Es gehört zur Auffälligkeit der fotografi­schen Bilder von Michael Jochum, daß ihm diese Gratwanderüng zwischen bild­hafter Konkretion wie transzendierender Abstraktion scheinbar mühelos gelingt, obwohl seine Bildserie mit anspruchsvol­lem Titel daherkommt. „Rites de passage" nennt er seine Ausstellung in der Giedre Bartelt Galerie in Charlottenburg sowie ein kleines Fotobuch - ein Titel, den er von dem französischen Völkerkundler und Anthropologen Arnold van Gennep entlehnt hat, der 1909 in Paris sein be­rühmtes Buch mit dem Titel „Les Rites de Passage" herausbrachte.

Mit dem Begriff der „Übergangsriten" beschrieb er solche Riten, die einen Über­gang in einen neuen Lebensabschnitt oder eine neue Gemeinschaft begleiten. So mar­kiert die Konfirmation als kirchlicher Ri­tus den Übergang, bei dem Jugendliche formell in den Kreis der Kirchengemein­schaft aufgenommen werden und die Tren­nung von der Kindheit vollziehen, mit nachfolgender mentaler Umwandlung und Anpassung an das Erwachsenendasein.

Michael Jochum, der 1953 in Wien ge­boren wurde und seit Ende der siebziger Jahre als Autodidakt fotografiert, über­setzt diesen Grundgedanken der „Über­gangsriten" in eine generelle Metaphorik des Lebens und des Todes. Der unmittel­bare und überaus fesselnde Eindruck sei­ner Fotografien, die sich unpassepartou-riert in schwarzen Rahmen gefaßt und in Gruppen gegliedert über die beiden Ga­lerieräume verteilen, kann nur als düster, bedrohlich, aber zugleich als geheimnis­voll bezeichnet werden. Aus dem Dunkel des vermeintlichen Universums blitzt Licht auf, das Leben spendet, einen Men­schenkörper formt, der sich sogleich als höchst verletzbar erweist. Ein Blütensten­gel gerät zum Synonym biologischer Fruchtbarkeit, zu einer Fruchtbarkeit, die im 'nächsten Bild schon wieder dem Tod nahe steht. Der Mensch in seinen gei­stigen wie körperlichen Merkmalen nimmt vollends Gestalt an, bleibt jedoch verwundbar und hat auch sonst durch ein Dickicht von Undurchschaubarkeiten zu gehen. Auf dieser Bahn erfolgt die biolo­gische Reproduktion, das Kind als ein Quell der Freude und der Lichtseiten. Dann die tägliche Reproduktion mit Kör­perpflege und Hausputz. Am Ende der organische Zerfall menschlicher Kreatur. So oder so ähnlich lassen sich die verba­len Subtexte vom Werden, Sein und Ver­gehen in seinen Bildern lesen.

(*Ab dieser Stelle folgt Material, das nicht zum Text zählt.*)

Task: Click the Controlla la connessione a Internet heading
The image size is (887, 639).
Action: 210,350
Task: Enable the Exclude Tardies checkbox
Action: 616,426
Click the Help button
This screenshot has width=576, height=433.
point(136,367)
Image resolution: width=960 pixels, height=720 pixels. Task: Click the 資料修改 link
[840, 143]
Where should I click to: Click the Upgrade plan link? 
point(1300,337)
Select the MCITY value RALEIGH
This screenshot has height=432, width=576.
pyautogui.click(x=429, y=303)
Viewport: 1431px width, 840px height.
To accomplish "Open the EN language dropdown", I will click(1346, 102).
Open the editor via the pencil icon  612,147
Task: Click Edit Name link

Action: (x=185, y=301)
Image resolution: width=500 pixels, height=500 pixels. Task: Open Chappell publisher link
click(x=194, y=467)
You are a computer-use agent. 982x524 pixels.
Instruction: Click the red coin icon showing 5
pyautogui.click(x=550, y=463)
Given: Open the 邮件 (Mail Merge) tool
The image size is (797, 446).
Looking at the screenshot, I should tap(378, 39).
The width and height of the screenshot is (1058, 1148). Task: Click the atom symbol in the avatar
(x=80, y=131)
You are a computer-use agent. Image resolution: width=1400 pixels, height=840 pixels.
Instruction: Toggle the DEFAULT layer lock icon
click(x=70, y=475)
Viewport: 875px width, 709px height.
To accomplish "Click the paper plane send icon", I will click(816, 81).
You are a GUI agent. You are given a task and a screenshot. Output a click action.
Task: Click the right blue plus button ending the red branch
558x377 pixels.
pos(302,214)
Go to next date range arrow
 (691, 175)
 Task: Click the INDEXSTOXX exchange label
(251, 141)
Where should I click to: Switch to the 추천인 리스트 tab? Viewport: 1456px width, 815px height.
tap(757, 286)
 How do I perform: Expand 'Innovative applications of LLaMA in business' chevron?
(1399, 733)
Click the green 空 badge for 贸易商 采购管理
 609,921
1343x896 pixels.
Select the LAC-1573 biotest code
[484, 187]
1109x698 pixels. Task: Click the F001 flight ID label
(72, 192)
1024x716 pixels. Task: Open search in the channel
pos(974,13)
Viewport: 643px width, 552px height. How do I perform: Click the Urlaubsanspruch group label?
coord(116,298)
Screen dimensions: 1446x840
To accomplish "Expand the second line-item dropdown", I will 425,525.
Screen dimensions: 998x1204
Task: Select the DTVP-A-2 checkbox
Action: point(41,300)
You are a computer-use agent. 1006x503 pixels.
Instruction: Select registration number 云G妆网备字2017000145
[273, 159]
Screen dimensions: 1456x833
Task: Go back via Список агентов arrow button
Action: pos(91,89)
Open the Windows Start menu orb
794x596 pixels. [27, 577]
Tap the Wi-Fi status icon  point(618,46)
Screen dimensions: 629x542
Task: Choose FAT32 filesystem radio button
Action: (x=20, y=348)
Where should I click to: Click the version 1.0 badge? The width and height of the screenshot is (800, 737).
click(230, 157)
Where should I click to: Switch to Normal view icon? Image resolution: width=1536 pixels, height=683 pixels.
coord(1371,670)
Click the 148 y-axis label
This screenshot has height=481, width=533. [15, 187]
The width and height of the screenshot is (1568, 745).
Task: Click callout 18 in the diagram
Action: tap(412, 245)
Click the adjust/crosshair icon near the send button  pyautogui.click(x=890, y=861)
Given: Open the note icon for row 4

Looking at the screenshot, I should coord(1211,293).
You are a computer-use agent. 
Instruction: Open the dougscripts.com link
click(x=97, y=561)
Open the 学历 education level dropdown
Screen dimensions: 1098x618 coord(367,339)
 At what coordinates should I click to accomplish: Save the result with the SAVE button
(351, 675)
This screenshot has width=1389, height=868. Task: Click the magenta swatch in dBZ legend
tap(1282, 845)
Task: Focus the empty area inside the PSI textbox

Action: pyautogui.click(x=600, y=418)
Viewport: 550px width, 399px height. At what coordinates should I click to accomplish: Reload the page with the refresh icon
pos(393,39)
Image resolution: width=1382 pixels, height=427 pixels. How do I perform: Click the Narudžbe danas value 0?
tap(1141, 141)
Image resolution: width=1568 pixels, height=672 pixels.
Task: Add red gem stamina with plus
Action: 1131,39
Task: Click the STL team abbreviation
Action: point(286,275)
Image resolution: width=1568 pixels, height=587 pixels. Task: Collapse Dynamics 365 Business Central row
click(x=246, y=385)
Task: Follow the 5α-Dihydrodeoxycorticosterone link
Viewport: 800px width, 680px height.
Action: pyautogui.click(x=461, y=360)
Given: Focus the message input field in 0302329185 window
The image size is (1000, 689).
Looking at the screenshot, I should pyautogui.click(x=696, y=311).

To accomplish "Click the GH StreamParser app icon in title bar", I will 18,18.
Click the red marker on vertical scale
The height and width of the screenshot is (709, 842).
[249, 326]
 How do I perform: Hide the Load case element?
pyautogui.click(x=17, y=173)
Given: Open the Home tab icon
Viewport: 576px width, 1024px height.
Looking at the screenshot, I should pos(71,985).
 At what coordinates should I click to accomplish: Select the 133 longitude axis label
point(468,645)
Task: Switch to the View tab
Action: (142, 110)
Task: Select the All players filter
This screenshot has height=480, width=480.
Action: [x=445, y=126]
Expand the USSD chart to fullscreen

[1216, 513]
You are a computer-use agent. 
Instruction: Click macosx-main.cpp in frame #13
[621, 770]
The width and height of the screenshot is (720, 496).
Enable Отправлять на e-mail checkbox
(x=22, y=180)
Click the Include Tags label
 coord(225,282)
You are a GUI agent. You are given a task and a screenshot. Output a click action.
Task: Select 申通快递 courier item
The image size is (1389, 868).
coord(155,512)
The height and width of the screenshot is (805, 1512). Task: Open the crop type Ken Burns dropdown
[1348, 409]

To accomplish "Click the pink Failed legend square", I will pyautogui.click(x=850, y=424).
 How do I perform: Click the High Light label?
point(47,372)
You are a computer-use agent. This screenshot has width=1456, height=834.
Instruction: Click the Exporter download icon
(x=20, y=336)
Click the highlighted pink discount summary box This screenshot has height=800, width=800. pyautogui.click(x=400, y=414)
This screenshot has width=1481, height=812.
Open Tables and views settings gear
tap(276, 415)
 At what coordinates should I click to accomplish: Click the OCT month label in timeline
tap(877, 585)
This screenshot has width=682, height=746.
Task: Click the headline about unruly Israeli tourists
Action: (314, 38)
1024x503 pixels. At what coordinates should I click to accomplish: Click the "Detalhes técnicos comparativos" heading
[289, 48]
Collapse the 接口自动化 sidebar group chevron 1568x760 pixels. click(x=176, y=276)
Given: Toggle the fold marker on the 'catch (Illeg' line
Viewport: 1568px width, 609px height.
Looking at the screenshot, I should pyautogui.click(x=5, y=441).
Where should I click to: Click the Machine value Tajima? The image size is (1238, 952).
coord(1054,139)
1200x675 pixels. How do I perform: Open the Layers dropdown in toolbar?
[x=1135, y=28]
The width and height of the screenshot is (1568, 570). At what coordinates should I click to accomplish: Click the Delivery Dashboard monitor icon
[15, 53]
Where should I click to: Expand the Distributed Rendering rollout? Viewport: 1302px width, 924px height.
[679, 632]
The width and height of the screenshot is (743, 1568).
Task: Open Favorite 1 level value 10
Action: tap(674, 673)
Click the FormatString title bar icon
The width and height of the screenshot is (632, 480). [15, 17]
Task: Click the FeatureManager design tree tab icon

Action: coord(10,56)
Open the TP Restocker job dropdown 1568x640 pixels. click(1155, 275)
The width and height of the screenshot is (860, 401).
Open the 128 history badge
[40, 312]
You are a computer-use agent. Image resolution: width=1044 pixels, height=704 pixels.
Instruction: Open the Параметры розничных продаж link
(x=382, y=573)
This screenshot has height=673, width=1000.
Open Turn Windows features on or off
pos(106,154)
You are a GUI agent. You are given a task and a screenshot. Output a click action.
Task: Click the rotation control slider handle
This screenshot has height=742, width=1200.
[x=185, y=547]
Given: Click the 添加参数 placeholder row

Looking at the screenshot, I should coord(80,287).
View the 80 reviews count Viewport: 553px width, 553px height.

Stilistische Anregungen bekam Micha­el Jochum, wie er in seiner Biographie be­tont, von Michael Schmidt, bei dem er 1988 in Salzburg an einem Sommerkurs teilnahm. Seitdem arbeitet er als frei­schaffender Fotograf. 1995 gründete er in Augsburg das „Fotowerk", wo er seitdem Workshops durchführt und Ausstellun­gen einrichtet. Die zunächst ohne spezifi­schen Themenzusammenhang in den Jah­ren von 1994 bis 1998 real vorgefunden, inszenierten oder aber von existierenden Fotografien reproduzierten Motive mit teils anamorphotischen Effekten schwel­gen in mystischen Grau- und Schwarztö­nen, wie sie in dieser Differenzierung nur das fotografische Silber hervor­bringt.ENNO KAUFHOLD

Giedre Bartelt.Galerie, Wielandstraße 31, Charlot­tenburg, Dienstag bis Freitag 14 bis 18.30 Uhr, Samstag 11 bis 14 Uhr, bis 22. Dezember.